Step 1: 
    Data Prep 
    a. Download the training data (Let's start with train_0 - train_2) 
    b. Size the dataset down; you should be able to use something akin to: df.groupby('target_col').sample(frac=0.n) where n=% of data we want to keep 
    c. Compare distributions of training data to that of test data; use the ks2 test to determine if columns are of the same distribution 
    d. Determine proper types for each column. Assume all numerical are float. Create a dictionary, data_types, where the k is the column and the v is the pandas dtype it should be
Step 2:
    Exploration
    a. Visualization
        i. For categorical, create histograms w/ KDE estimation, color by class
        ii. For continuous, create scatter (or cat) plot w/ class
        iii. For continuous, create histograms w/ KDE estimation, color by class
    b. Correlation
        i. Run correlation analysis on your columns (Spearman Correlation)
        ii. Plot the correlation heatmap
    c. Quality
        i.
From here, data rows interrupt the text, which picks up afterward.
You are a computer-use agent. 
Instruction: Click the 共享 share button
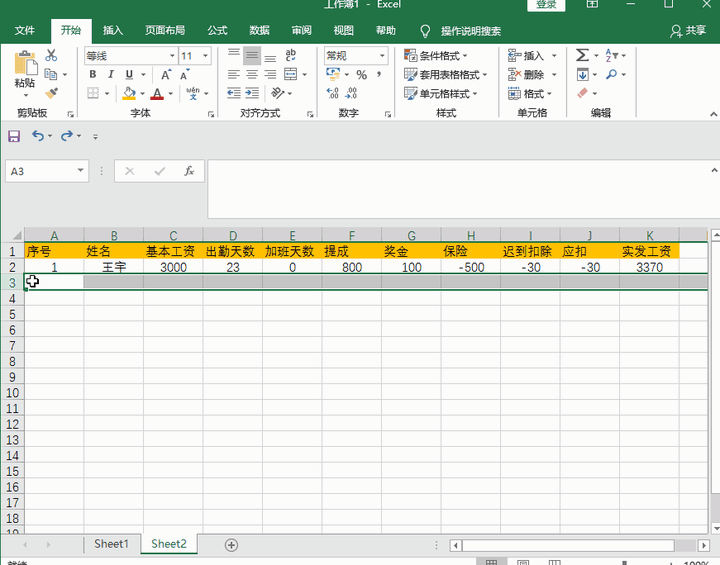click(688, 31)
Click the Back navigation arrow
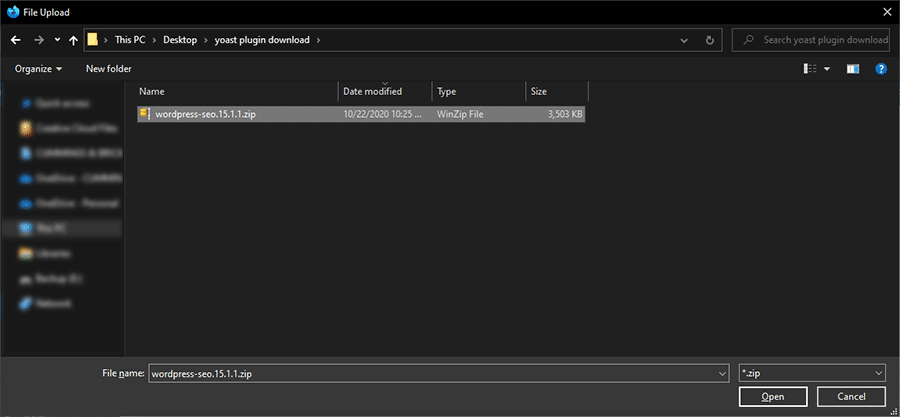The image size is (900, 417). [x=15, y=40]
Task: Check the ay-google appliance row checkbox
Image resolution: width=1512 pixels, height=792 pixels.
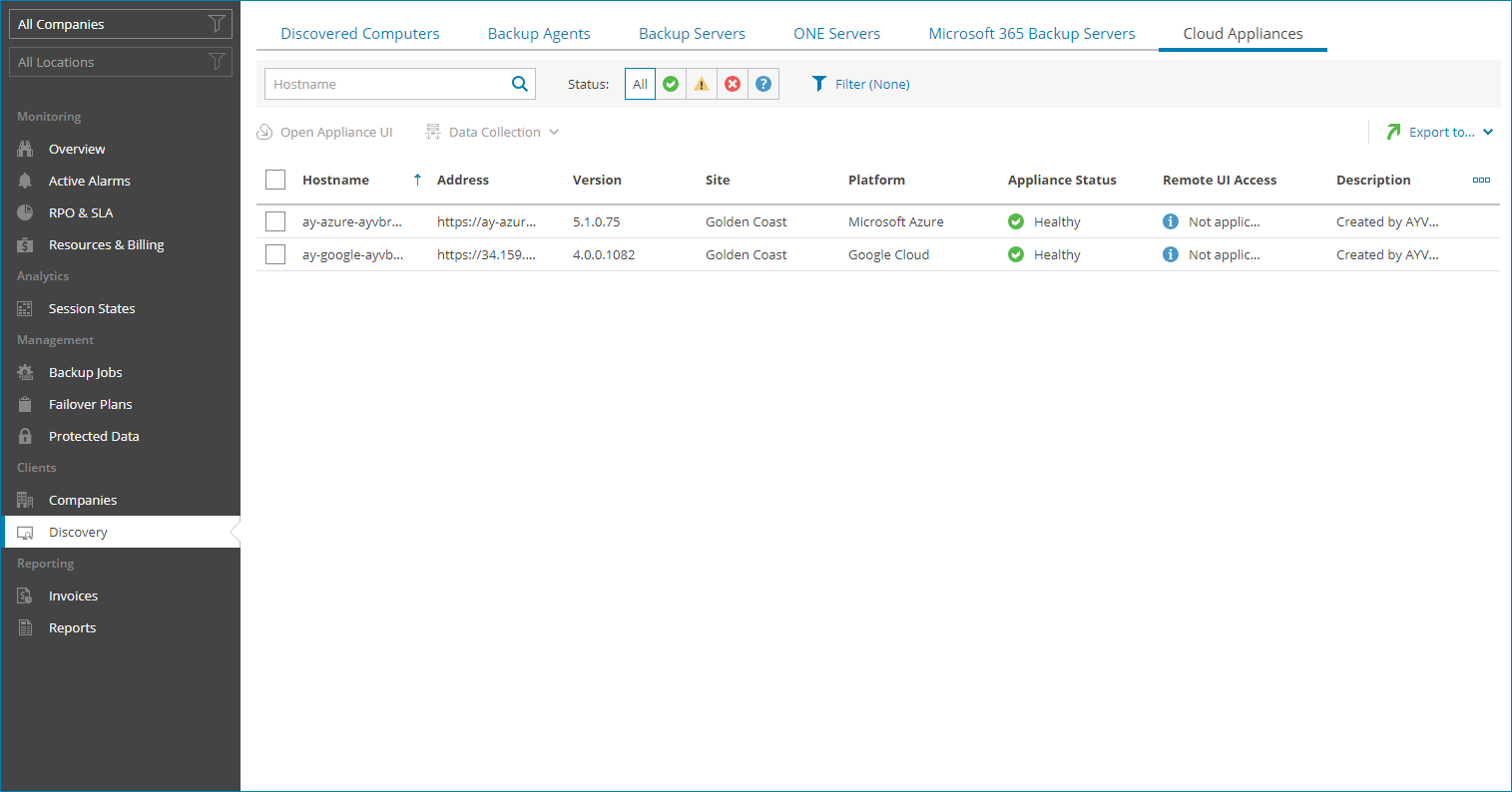Action: [x=275, y=254]
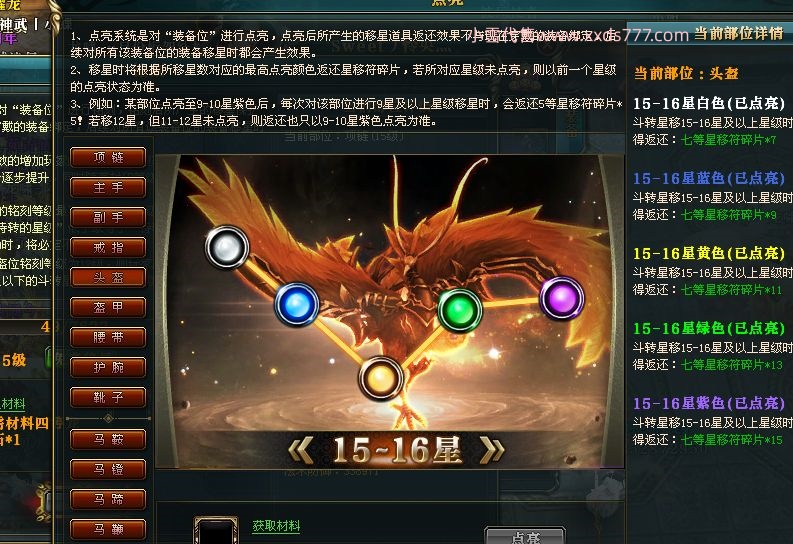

If column has a single unique value
        ii. If column is categorical, but has all unique values
        iii. If column is more than 50% NaN, null, or missing (Cabin)
        iv. If column is highly correlated with another  
Step 3:
    Feature Engineering 
    a. Feature Removal
        i. Determine which features can be removed from above analysis
    b. Feature Addition
        i. Consider creation of "lagging" features (i.e. over the last X timestamps, taking averages of numerical values/counts of categorical)
        ii. Create indicators for any missing or null data (if it exists)
        iii. Consider imputation methods
Step 4:
    Modeling 
    a. Optuna Framework       

In [None]:
# Import statements
import pandas as pd
import numpy as np
from scipy import stats
import seaborn as sns
import matplotlib.pyplot as plt

In [None]:
# Creating test/train splits for train_0
_d = pd.read_csv('train_0.csv')
train_sample = _d.groupby('team_scoring_next').sample(frac=0.1)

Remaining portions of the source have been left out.